In the process of rolling the first roll in block 2 enter the values of the following parameters, measured at certain time intervals n (several seconds): the rolling speed in this stand V _n ; the tension of the strip at the entrance and exit of the stand S ₁ , S ₂ ; strip thickness at the inlet and outlet of the stand h ₁ , h ₂ ; tackle temperature t _p ; emulsion temperature t _e ; sectional flow rate of the cooler along the length of the roll barrel G ₁ ; additionally also enter the following parameters: characteristics of the transverse profile of the tackle, i.e. its thickness in different sections along the width h ₁ ; grinding convexity of rolls Δ; roughness rolls δ; rolling force P; the dependence of the resistance to deformation of the rolled metal on the relative compression for different grades of steel ε ₁ .

 In the process of subsequent rolling, using the information obtained, the temperature field and thermal profile of the roll are calculated using mathematical model 3.

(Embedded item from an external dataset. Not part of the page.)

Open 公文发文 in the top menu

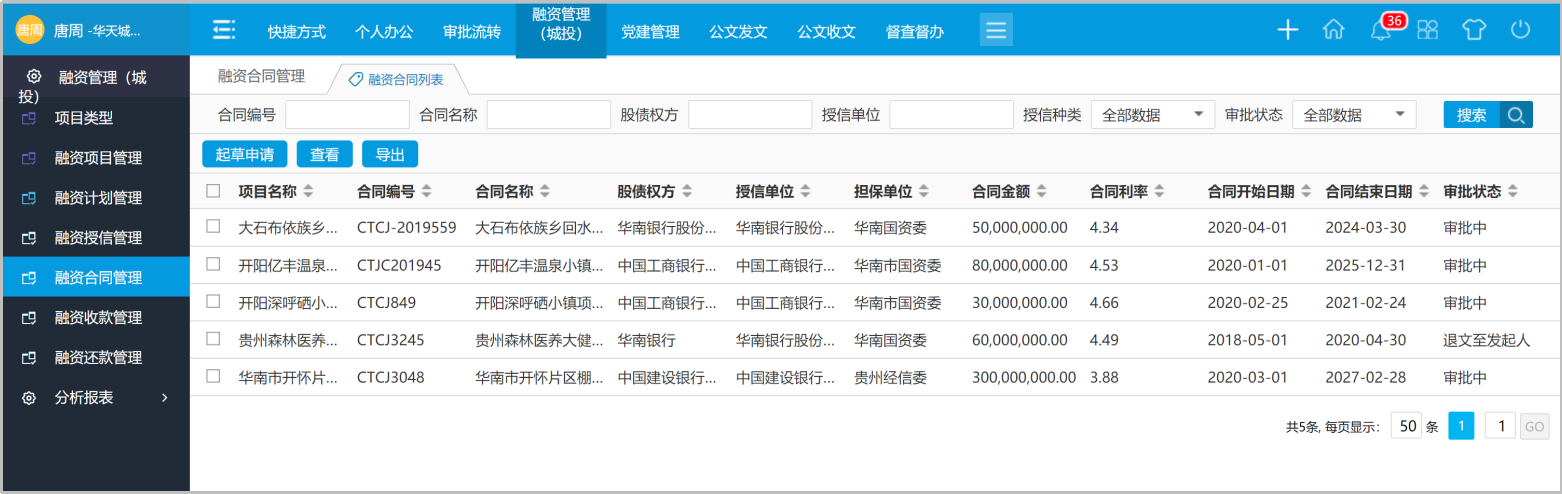(738, 31)
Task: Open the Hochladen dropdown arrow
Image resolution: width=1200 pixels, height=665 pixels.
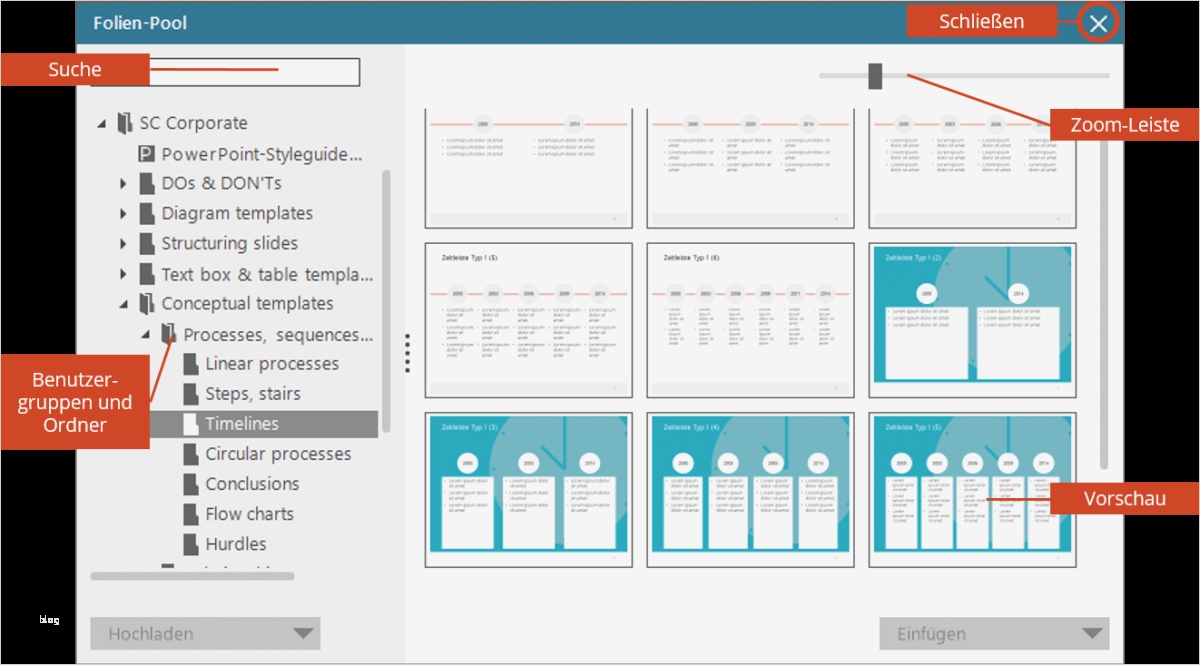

Formalization of the calculations can be performed on the basis of the equations of the heat balance of the strip, the working and backup rolls. In particular, a closed system of equations for the work roll in the case of five-zone cooling has the form:
A ₁₁ t _p1 + A ₁₂ t _p2 + A ₁₃ t _p3 = D ₁ ;
A ₂₁ t _p1 + A ₂₂ t _p2 + A ₂₃ t _p3 + A ₂₄ t _p4 = D ₂ ;
A ₃₁ t _p1 + A ₃₂ t _p2 + A ₃₃ t _p3 + A ₃₄ t _p4 + A ₃₅ t _p5 = D ₃ ;
A ₄₂ t _p2 + A ₄₃ t _p3 + A ₄₄ t _p4 + A ₄₅ t _p5 = D ₄ ;
A ₅₃ t _p3 + A ₅₄ t _p4 + A ₅₅ t _p5 = D ₅ ,
Where
t _p1 ... t _p5 - unknown temperature of the rolls in the cooling zones, average over the cross section of the roll barrel;
A ₁₁ .. A ₅₅ and D ₁ ... D ₅ are the coefficients determined by the well-known formulas (See book: E. A. Garber, A. A. Goncharsky, M. P. Sharavin "Technical progress of cooling systems for rolling mills" M Metallurgy, 1991, pp. 121-125) as a function of the structural parameters of the mill and cooling system, technological and power parameters of the rolling process, coolant flow rates.

где
Δ_i - определитель неизвестного t_pi,
Δ - определитель системы.Solving this system in one of the known ways, for example, according to the Cramer rule, it is possible to calculate the temperature distribution along the length of the roll barrel:

Where
Δ _i is the determinant of the unknown t _pi ,
Δ is the determinant of the system.

The thermal profile of the roll ΔD _pt can be calculated by the formula:
ΔD _pt = α _l D _p (t _p5 - t _p1 ),
Where
α _l - the coefficient of linear expansion of the roll (1 / ^o C);
D _p - the diameter of the barrel of the work roll.

 Then, the flow rate of the cooler (emulsion) is determined in all cooling zones for the rolling cycle of the subsequent roll, i.e. according to the specified algorithm, for various possible values of the flow rate of the cooler, the thermal profile of the rolls is calculated, using the rolling parameters and the actual thermal profile stored in block 2 as initial information. As a result, a value is selected that minimizes the non-flatness of the strip at a given time interval. The selected values of the flow rate of the cooler and the processing time are stored in block 5.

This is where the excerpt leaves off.